3

When running Spark jobs on top of YARN (yarn-cluster mode), YARN creates the workers in containers that have a name that looks something like this: container_e116_1495951495692_11203_01_000105

What is the naming convention for the containers?

Here is my educated guess:

  • container - Just a constant string, obviously
  • e116 - No Idea what this is. Maybe something to do with the YARN version.
  • 1495951495692_11203 - The application-id
  • 01 - An attempt counter?
  • 000105 - This is probably just an increment integer.

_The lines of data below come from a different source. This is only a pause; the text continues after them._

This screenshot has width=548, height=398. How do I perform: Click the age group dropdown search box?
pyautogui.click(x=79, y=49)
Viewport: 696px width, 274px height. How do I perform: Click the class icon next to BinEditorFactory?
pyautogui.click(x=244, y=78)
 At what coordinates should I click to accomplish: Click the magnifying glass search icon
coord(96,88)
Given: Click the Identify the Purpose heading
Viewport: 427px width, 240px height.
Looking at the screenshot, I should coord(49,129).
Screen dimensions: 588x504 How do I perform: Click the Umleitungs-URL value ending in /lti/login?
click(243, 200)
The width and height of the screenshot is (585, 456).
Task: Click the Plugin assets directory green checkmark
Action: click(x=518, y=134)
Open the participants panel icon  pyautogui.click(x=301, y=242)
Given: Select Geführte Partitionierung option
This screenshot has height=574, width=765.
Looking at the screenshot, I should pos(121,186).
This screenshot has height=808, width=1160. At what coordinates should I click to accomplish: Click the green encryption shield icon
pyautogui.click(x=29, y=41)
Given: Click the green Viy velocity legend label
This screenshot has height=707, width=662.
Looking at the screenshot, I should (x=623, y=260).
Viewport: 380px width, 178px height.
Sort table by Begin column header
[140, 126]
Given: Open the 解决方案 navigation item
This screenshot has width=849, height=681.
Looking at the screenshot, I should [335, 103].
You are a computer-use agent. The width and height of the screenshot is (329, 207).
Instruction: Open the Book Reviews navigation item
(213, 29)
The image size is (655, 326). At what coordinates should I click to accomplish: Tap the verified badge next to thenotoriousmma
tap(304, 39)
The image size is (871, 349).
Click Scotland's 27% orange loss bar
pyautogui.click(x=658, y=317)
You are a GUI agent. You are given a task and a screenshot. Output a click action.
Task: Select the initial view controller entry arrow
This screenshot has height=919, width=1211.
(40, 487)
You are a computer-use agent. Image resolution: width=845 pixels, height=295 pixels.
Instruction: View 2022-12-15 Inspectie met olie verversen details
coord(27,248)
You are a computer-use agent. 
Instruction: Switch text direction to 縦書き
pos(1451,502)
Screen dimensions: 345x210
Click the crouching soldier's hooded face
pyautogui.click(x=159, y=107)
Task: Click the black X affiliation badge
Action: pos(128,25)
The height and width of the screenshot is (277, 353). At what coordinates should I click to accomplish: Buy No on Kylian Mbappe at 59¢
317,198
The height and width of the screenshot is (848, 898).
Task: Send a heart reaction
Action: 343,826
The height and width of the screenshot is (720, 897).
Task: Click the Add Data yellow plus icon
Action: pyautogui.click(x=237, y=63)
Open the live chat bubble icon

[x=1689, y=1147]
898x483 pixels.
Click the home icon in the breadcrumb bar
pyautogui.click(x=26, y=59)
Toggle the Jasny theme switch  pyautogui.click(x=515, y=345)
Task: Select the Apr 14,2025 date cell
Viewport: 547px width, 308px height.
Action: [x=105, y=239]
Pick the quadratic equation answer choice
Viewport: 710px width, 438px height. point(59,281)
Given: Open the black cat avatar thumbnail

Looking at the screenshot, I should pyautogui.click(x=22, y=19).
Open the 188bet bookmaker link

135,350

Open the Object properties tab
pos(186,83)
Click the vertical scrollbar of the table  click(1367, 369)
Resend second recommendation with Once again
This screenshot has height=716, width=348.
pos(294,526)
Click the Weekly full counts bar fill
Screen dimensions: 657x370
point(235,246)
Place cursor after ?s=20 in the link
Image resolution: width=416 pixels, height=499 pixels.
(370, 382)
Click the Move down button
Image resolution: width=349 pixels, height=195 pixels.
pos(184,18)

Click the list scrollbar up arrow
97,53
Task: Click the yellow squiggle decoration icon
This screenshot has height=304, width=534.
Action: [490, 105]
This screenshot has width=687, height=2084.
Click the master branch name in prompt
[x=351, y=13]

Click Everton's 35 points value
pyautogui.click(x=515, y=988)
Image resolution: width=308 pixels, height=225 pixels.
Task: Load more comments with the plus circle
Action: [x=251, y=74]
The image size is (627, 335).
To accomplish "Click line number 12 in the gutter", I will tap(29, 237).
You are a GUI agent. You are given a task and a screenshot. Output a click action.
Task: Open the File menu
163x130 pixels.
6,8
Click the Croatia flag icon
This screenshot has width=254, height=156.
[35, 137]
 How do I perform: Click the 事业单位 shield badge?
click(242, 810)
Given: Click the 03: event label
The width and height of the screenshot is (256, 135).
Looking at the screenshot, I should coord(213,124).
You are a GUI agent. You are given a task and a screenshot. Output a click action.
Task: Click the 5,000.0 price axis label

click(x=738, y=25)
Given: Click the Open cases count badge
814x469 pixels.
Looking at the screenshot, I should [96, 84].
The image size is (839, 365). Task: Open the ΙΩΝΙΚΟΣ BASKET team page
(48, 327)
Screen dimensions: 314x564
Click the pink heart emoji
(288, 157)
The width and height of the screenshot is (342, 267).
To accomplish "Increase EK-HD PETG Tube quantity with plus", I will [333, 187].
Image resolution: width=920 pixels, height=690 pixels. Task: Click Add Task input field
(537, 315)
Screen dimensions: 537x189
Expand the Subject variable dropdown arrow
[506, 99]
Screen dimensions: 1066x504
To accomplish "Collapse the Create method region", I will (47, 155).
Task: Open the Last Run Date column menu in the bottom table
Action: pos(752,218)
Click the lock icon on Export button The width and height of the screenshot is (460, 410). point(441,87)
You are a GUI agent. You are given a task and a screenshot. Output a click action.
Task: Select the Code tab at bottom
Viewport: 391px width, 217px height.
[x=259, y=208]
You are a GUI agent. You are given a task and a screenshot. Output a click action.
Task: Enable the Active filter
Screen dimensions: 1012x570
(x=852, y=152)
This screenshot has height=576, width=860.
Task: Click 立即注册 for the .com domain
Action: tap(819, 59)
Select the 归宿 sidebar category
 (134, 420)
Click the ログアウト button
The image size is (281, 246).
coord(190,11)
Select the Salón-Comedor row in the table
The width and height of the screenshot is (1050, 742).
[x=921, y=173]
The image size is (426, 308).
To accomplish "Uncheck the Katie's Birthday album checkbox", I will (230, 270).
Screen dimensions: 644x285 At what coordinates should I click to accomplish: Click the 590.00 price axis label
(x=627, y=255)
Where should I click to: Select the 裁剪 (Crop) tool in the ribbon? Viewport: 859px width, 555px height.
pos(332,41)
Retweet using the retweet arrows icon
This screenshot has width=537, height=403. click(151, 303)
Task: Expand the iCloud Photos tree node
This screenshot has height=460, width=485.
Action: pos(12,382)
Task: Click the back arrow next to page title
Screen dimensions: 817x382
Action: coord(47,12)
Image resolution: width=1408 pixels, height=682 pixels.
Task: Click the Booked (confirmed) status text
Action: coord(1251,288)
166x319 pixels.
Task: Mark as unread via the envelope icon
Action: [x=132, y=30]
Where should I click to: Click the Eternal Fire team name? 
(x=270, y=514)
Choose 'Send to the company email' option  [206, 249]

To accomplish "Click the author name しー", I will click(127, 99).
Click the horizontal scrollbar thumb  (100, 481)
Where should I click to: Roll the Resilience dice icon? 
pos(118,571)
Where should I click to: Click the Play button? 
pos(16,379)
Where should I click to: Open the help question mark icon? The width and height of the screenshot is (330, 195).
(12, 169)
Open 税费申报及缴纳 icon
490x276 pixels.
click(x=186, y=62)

If there is any concrete information about this (or even a refference to the right place in the code), I'd be glad to hear about it.

In light of the above, when running a Spark job on YARN, How can I know which containers belong to which executor?

summerbulb
  • 5,709
  • 8
  • 37
  • 83

2 Answers2

4

You can look at https://hadoop.apache.org/docs/current/api/org/apache/hadoop/yarn/api/records/ContainerId.html

A string representation of containerId. The format is container_eepoch_clusterTimestamp_appId_attemptId_containerId when epoch is larger than 0 (e.g. container_e17_1410901177871_0001_01_000005). epoch is increased when RM restarts or fails over. When epoch is 0, epoch is omitted (e.g. container_1410901177871_0001_01_000005).

3

containerId string format is changed if RM restarts with work-preserving recovery enabled. It used to be such format:
Container_{clusterTimestamp}_{appId}_{attemptId}_{containerId}
e.g.: Container_1410901177871_0001_01_000005.

It is now changed to:
Container_e{epoch}_{clusterTimestamp}_{appId}_{attemptId}_{containerId}
e.g.: Container_e17_1410901177871_0001_01_000005.

Here, the additional epoch number is a monotonically increasing integer which starts from 0 and is increased by 1 each time RM restarts. If epoch number is 0, it is omitted and the containerId string format stays the same as before.

Tim Visée
  • 2,988
  • 4
  • 45
  • 55
Akshay
  • 31
  • 2